Swap "Screen dimensions" for "Screen size" in the lines from the start of the records through the line containing "click(x=170, y=82)", changing nothing else and leaving the pictures out of your answer.

#####

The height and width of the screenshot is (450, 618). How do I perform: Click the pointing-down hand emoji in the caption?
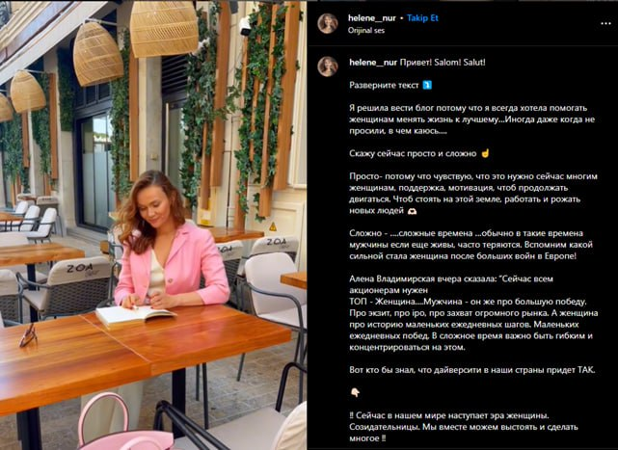click(x=355, y=392)
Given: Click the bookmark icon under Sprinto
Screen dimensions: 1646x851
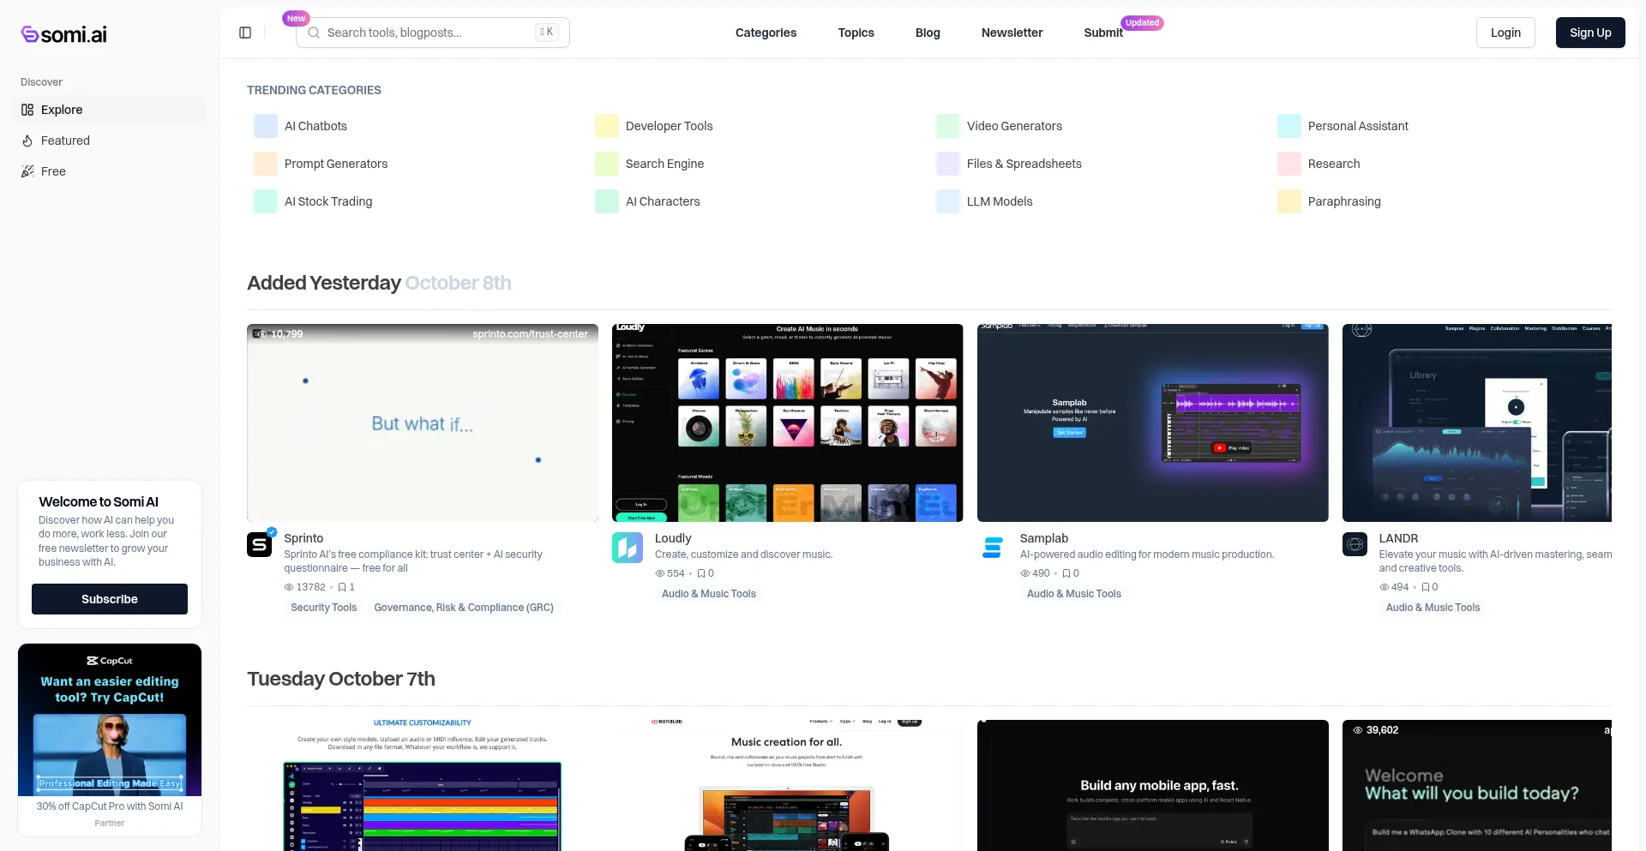Looking at the screenshot, I should [x=342, y=587].
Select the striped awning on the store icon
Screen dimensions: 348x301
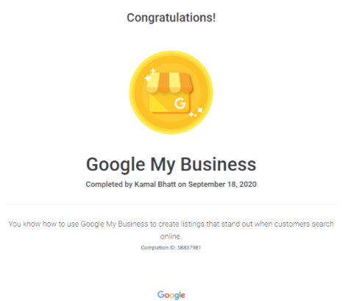click(x=170, y=82)
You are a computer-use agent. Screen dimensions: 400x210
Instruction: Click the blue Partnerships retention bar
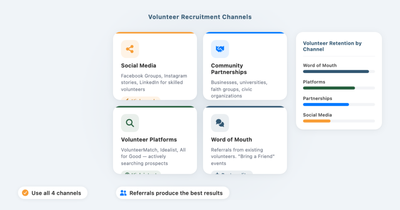click(326, 104)
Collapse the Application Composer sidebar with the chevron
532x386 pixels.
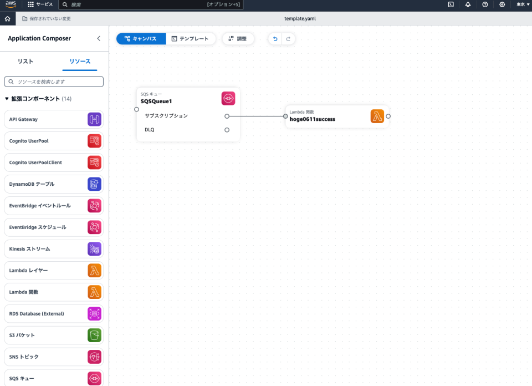(99, 38)
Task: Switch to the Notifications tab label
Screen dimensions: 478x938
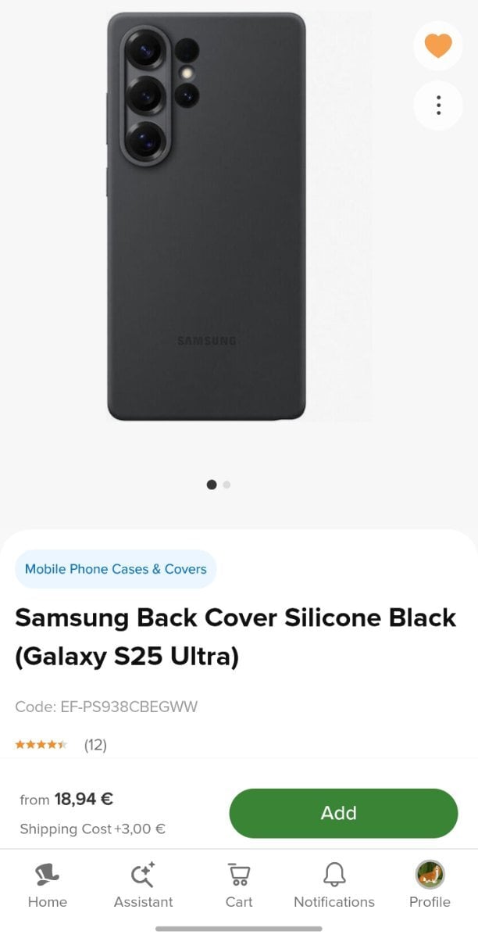Action: coord(334,902)
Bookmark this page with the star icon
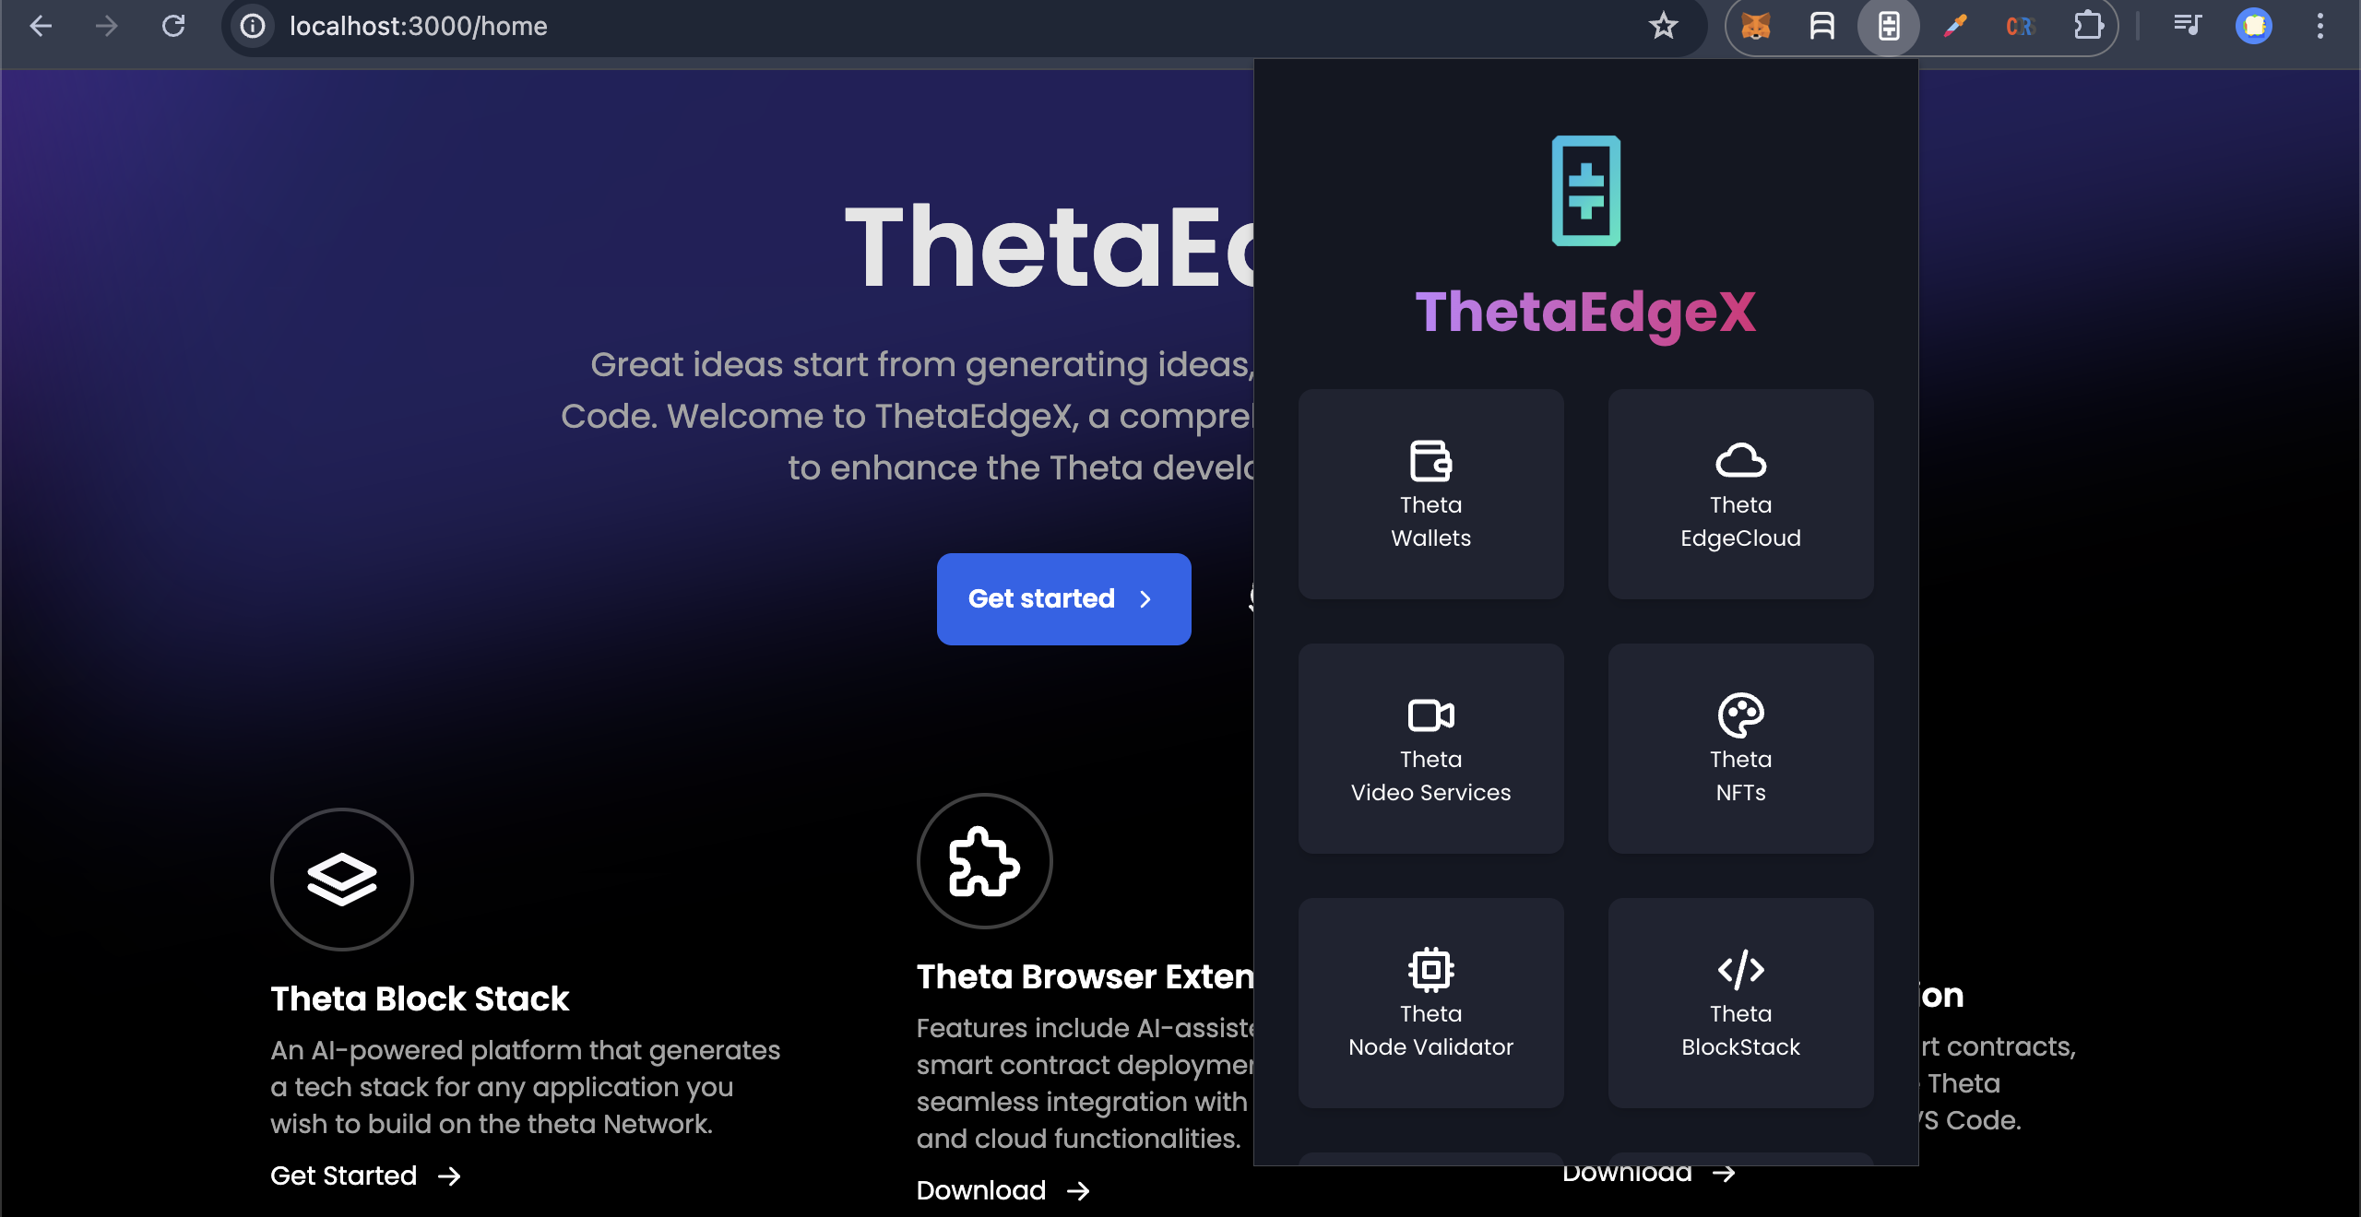 click(1664, 26)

#####

◆ Final answer
The height and width of the screenshot is (450, 618). How do I perform: Click the pointing-down hand emoji in the caption?
click(x=355, y=392)
Given: Click the bookmark icon under Sprinto
Screen size: 1646x851
Looking at the screenshot, I should [x=342, y=587].
Select the striped awning on the store icon
Screen size: 348x301
click(x=170, y=82)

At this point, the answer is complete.